Flamencos y cisnes salvajes se instalan en la Ría de Vigo

Las salinas de Ulló, donde comienza el mar, se ha convertido en una reserva espectacular de aves en libertad

Cisnes salvajes en las salinas de Ulló
Cisnes salvajes en las salinas de Ulló | Atlántico

La Ría de Vigo tiene unos 33 kilómetros de longitud, con las Cíes en un extremo, algo bien conocido, pero mucho menos lo es el otro, las salinas de Ulló, en Vilaboa, donde el mar llega a meterse hasta el interior. Ahí nace la Ría. En ese espacio tan singular, se encuentra una reserva de fauna y aves espectacular, que tiene como inquilinos habituales una pareja de cisnes salvajes. No hay otro caso en las rías, salvo en ocasiones en los estuarios de los ríos. Pero en Ulló los cisnes anidan de forma permanente.

Hace unas semanas, la familia creció con la llegada de cuatro flamencos, una estampa no del todo inhabitual, ya que ya registros de la presencia de esta especie desde los años setenta del pasado siglo. Durante unos días, convivieron en aparente armonía con cisnes, garzas y cormoranes.

Antón Lois, de Amigos da Terra, una organización que sigue muy de cerca los cambios en el paisaje, el mar y la tierra, tiene una explicación sencilla sobre la llegada de las zancudas: sencillamente, por una cuestión de alimentación. “Lo que suele pasar en estas zonas, como en la Ensenada del Grove, es que son espacios con aguas someras, hay gran concentración de fitoplancton y de alevines al tratarse de agua con poca profundidad y para las aves es un auténtico restaurante, tienen acceso a comida con facilidad y es una zona de invernada, sobre todo en otoño y en invierno", explica.
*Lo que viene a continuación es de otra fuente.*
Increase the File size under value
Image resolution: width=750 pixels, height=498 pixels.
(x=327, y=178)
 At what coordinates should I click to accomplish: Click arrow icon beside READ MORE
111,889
Señala Lois que en el caso de las aves migratorias, llegan del norte de Europa, donde las salinas en las que anidan estarían cubiertas de hielo y vienen a pasar el otoño y el invierno y cuando suben las temperaturas vuelven “Solo porque aquí tienen acceso a la comida, no es por el frío, que lo soportan bastante bien. Se está notando en los últimos años que estas aves llegan más tarde y se van antes, porque las zonas cubiertas del norte están cada vez cubiertas de hielo durante menos tiempo”. En el caso de los flamencos, un dato clave fue la sequía en verano, que se prolongó hasta mitad de octubre. “Eran juveniles que encontraron comida en un entorno muy propicio, así de sencillo”.

En cuanto a la presencia permanente de cisnes salvajes, asegura Antón Lois que a finales del pasado siglo se soltaron unas parejas de aves, no solo patos, que poco a poco se asentaron en las salinas, donde anidan. Hay un pero: “El problema es la línea genética, que es la misma, lo que provoca endogamia”.
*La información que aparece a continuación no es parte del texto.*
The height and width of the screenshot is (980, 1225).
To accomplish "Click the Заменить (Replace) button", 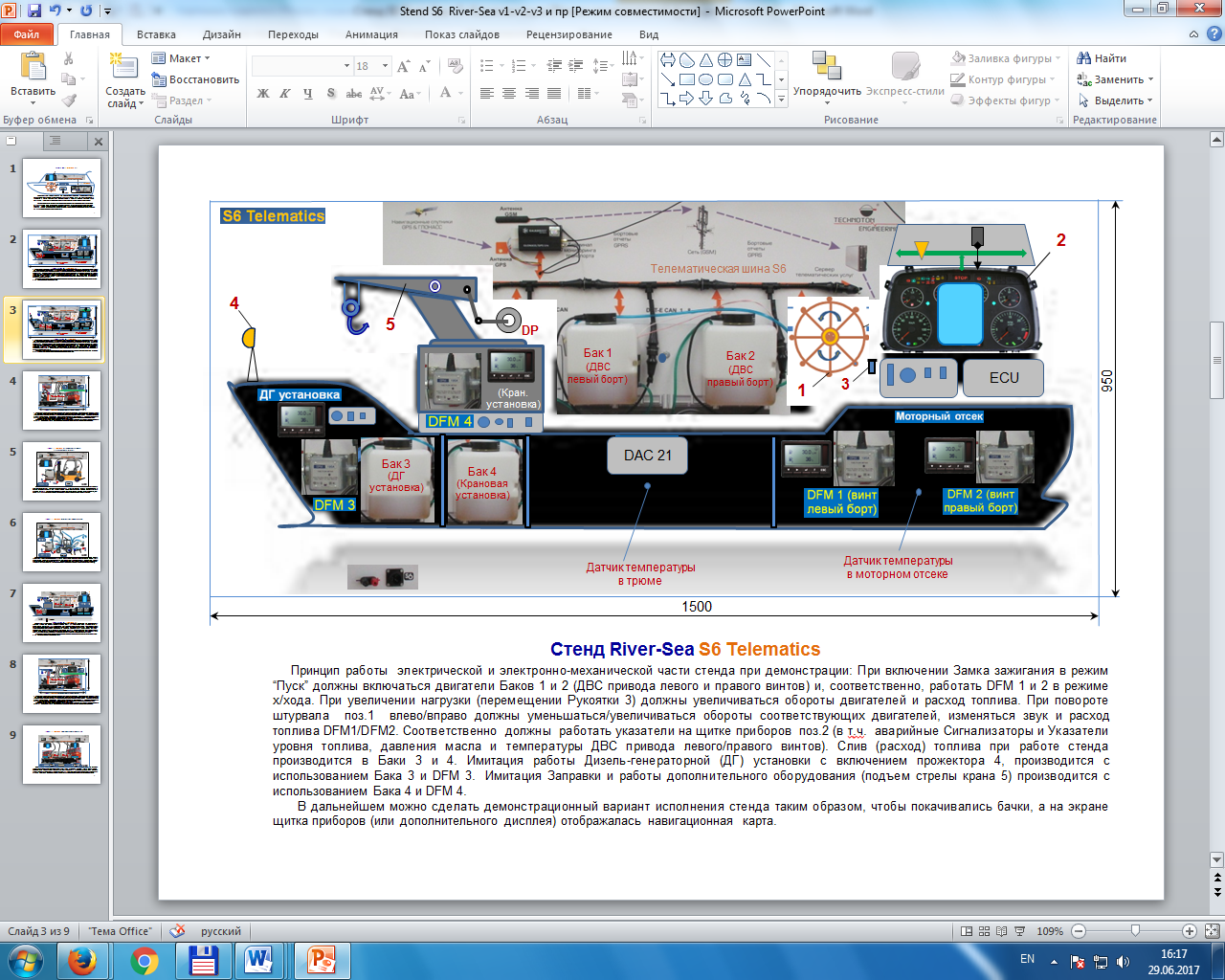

Los flamencos se instalaron en la parte de la salina de Vilaboa en la que hay más vegetación, alimentándose sin aparentes problemas cerca de cisnes, gaviotas reidoras, cormoranes e incluso garzas. Es una de las aves acuáticas más espectaculares que pueblan los humedales en España y destaca por su gran tamaño y sus largas patas y cuello.